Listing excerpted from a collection
▽

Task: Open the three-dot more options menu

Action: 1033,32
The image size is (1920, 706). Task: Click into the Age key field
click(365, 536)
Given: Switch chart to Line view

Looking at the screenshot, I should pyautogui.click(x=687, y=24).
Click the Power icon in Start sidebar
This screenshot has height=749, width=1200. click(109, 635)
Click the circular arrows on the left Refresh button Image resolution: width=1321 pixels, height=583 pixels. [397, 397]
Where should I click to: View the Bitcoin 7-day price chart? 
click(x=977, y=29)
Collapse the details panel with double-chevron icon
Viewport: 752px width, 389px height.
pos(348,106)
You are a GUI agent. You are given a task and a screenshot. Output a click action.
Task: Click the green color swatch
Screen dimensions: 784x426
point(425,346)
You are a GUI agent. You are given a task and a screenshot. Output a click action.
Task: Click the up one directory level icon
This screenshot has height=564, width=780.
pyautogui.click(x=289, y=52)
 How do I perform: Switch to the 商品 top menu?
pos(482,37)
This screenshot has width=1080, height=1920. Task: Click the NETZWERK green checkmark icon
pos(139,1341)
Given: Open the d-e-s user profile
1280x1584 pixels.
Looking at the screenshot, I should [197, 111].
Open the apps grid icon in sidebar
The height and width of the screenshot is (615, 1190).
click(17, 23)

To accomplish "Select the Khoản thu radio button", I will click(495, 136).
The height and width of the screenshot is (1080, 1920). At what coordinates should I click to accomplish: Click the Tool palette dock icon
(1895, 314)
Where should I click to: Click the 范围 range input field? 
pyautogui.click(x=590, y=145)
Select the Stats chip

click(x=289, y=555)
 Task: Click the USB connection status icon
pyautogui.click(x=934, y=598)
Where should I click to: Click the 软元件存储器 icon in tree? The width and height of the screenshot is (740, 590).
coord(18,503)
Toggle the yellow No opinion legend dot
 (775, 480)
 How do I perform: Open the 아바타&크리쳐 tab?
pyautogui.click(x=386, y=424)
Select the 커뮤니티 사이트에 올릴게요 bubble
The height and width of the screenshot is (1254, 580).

△

# [Goal of the exercise]
Reproduce the entire listing above, word for word and line for line.

# [Reply to the task]
Task: Open the three-dot more options menu

Action: 1033,32
The image size is (1920, 706). Task: Click into the Age key field
click(365, 536)
Given: Switch chart to Line view

Looking at the screenshot, I should pyautogui.click(x=687, y=24).
Click the Power icon in Start sidebar
This screenshot has height=749, width=1200. click(109, 635)
Click the circular arrows on the left Refresh button Image resolution: width=1321 pixels, height=583 pixels. [397, 397]
Where should I click to: View the Bitcoin 7-day price chart? 
click(x=977, y=29)
Collapse the details panel with double-chevron icon
Viewport: 752px width, 389px height.
pos(348,106)
You are a GUI agent. You are given a task and a screenshot. Output a click action.
Task: Click the green color swatch
Screen dimensions: 784x426
point(425,346)
You are a GUI agent. You are given a task and a screenshot. Output a click action.
Task: Click the up one directory level icon
This screenshot has height=564, width=780.
pyautogui.click(x=289, y=52)
 How do I perform: Switch to the 商品 top menu?
pos(482,37)
This screenshot has width=1080, height=1920. Task: Click the NETZWERK green checkmark icon
pos(139,1341)
Given: Open the d-e-s user profile
1280x1584 pixels.
Looking at the screenshot, I should [197, 111].
Open the apps grid icon in sidebar
The height and width of the screenshot is (615, 1190).
click(17, 23)

To accomplish "Select the Khoản thu radio button", I will click(495, 136).
The height and width of the screenshot is (1080, 1920). At what coordinates should I click to accomplish: Click the Tool palette dock icon
(1895, 314)
Where should I click to: Click the 范围 range input field? 
pyautogui.click(x=590, y=145)
Select the Stats chip

click(x=289, y=555)
 Task: Click the USB connection status icon
pyautogui.click(x=934, y=598)
Where should I click to: Click the 软元件存储器 icon in tree? The width and height of the screenshot is (740, 590).
coord(18,503)
Toggle the yellow No opinion legend dot
 (775, 480)
 How do I perform: Open the 아바타&크리쳐 tab?
pyautogui.click(x=386, y=424)
Select the 커뮤니티 사이트에 올릴게요 bubble
The height and width of the screenshot is (1254, 580).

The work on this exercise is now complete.